> Whereas, with ELF – if you want to add a new feature, do you add it as a new program table entry type (PT_), or a new note type (NT_), or a separate note section (SHT_NOTE)?
It won't be a note section since ELF binaries don't need to have any sections. You can remove all section headers from an existing ELF binary and it'll still work (sstrip [https://github.com/aunali1/super-strip - not sure the one in ELFkickers is the same thing] does this).
Program headers define how & where to load things, notes are for small metadata.
Is your point that section headers do generally exist in ELF files, even though they're not necessary? I do agree that this "double indexing" between PHs and SHs is pretty weird and a bit odd.
Well, you'll have a SHT_NOTE section and then PT_NOTE pointing to its contents, right? So that way the notes are accessible both via section headers and program headers.

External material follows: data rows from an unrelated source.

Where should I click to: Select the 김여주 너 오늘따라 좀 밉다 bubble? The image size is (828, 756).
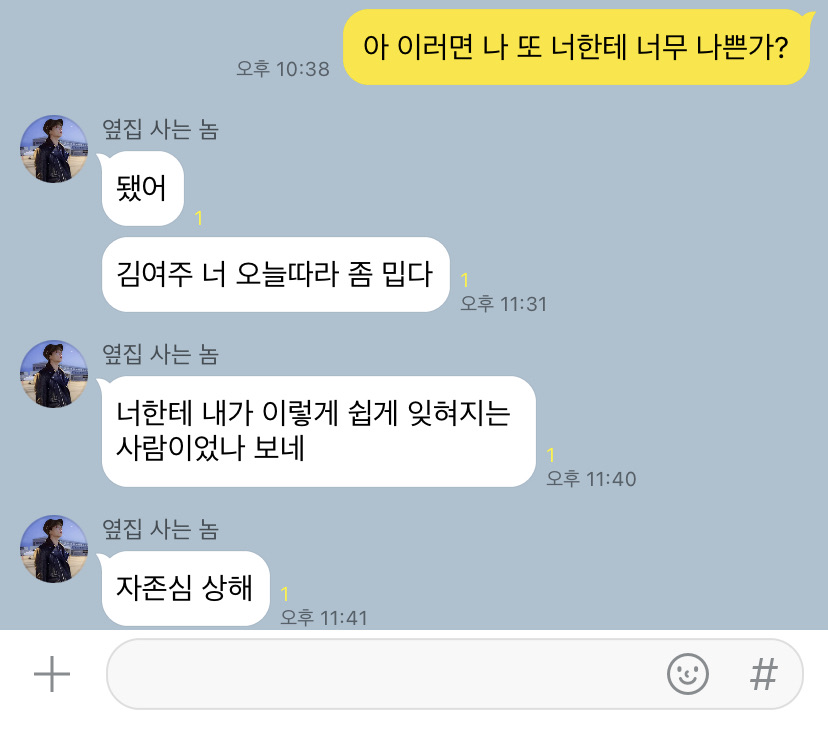(275, 275)
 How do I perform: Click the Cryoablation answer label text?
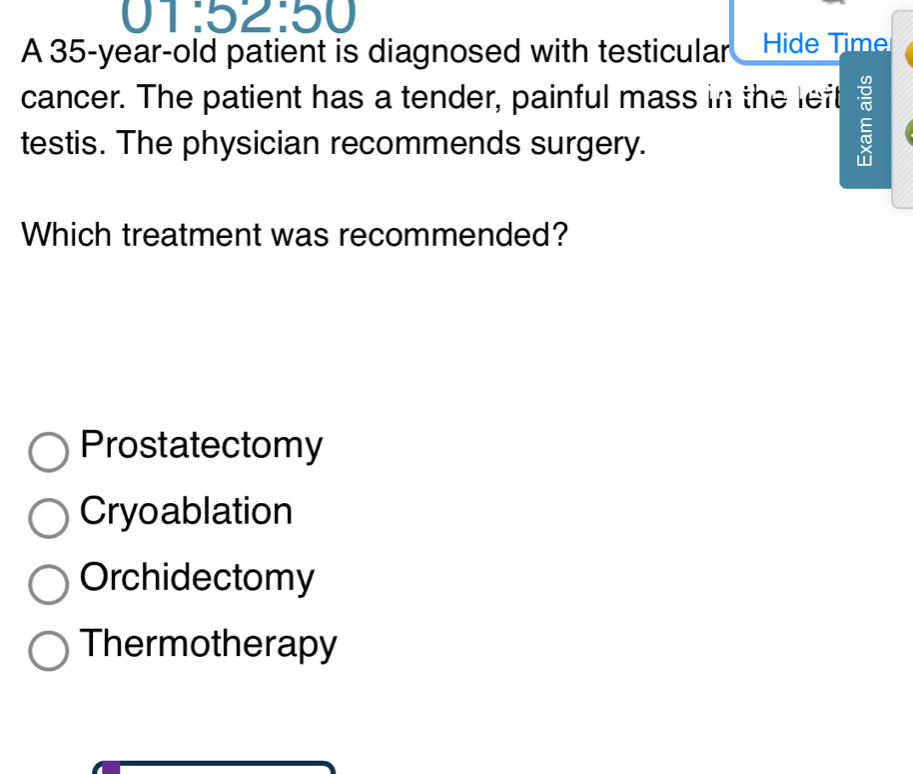click(x=186, y=511)
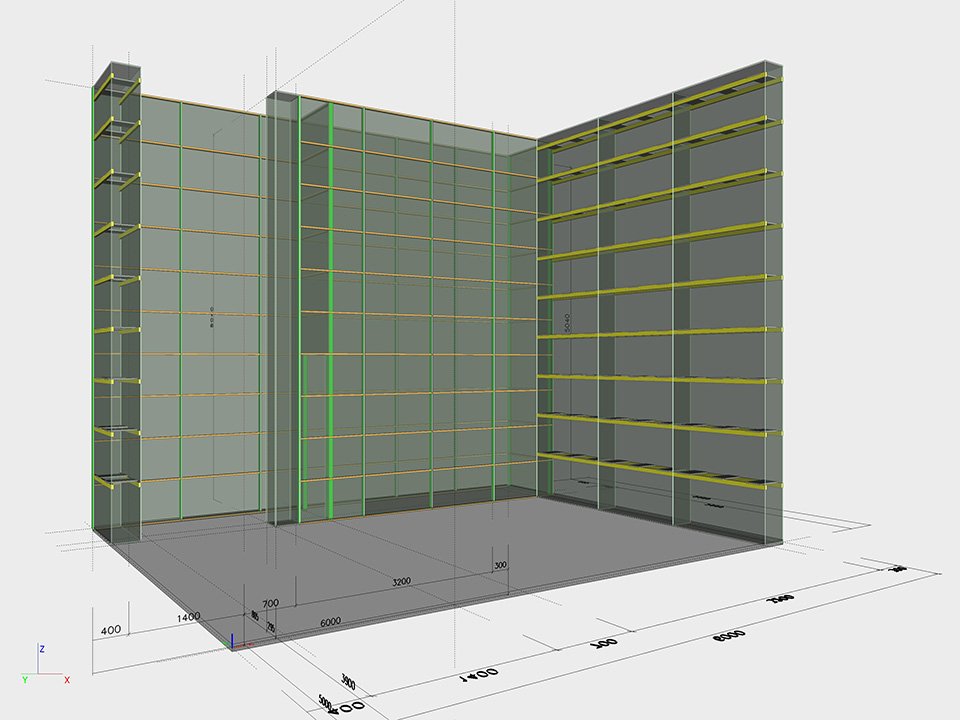Select the 300 dimension label on the floor
Image resolution: width=960 pixels, height=720 pixels.
click(500, 565)
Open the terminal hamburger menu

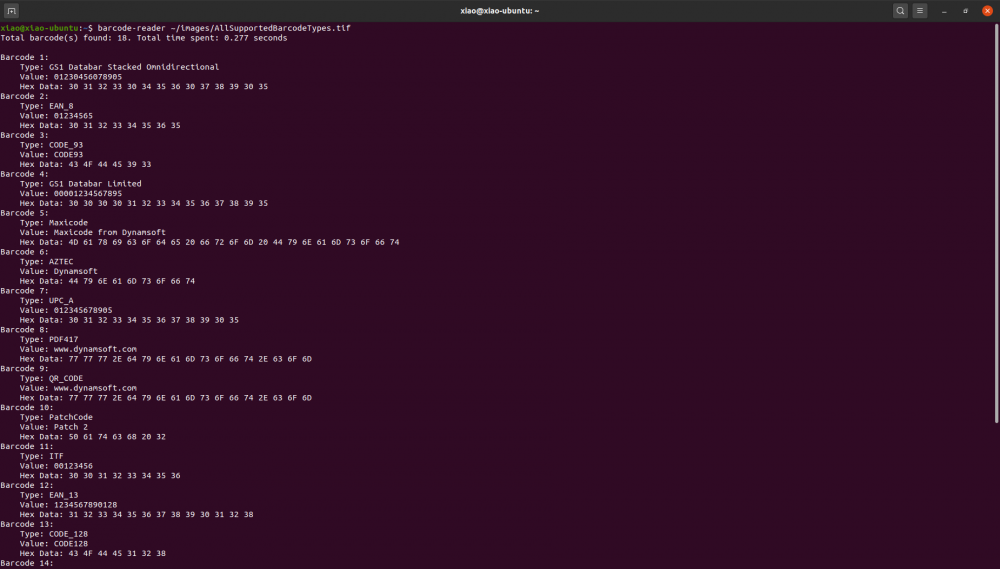(920, 10)
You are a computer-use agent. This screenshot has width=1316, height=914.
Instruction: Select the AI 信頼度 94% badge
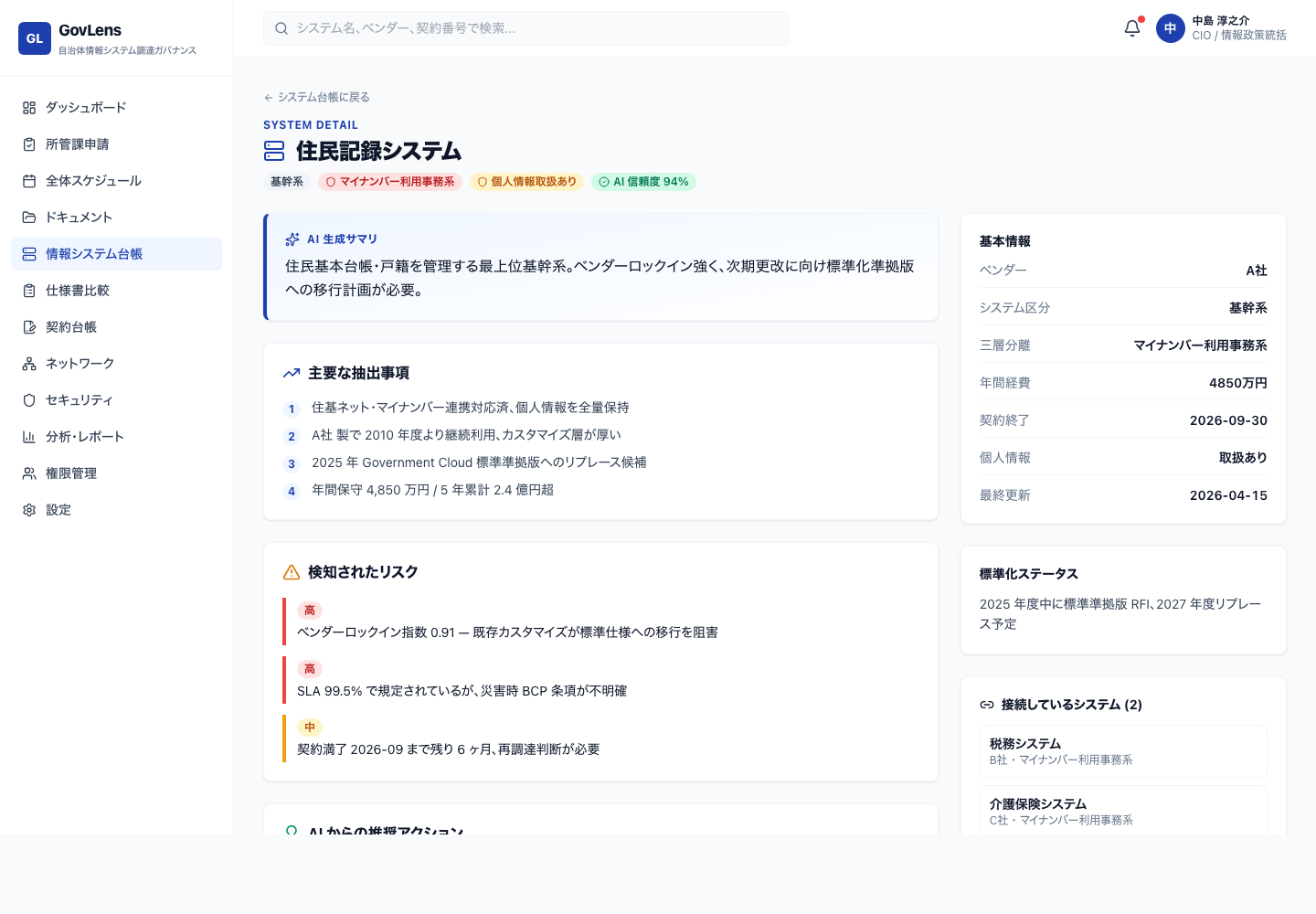pyautogui.click(x=643, y=181)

Mach-O does similarly have a distinction between sections as a link-time view, and segments as an execution-time view – a Mach-O contains one or more segments (LC_SEGMENT for 32-bit, LC_SEGMENT_64 for 64-bit), each of which contains a segment header followed by zero or more section headers, so the sections are subdivisions of the segment. Mach-O has names for both segments and sections; ELF only has names for sections.
Let me put it this way – if you wanted to add embedded digital signatures to ELF, so the kernel could verify them at runtime, similar to Mach-O LC_CODE_SIGNATURE – what is the extension point you'd use? The Linux kernel supports digital signatures for ELF executables in conjunction with IMA, but instead of storing the signature in the executable like Mach-O does, it stores it in a filesystem xattr.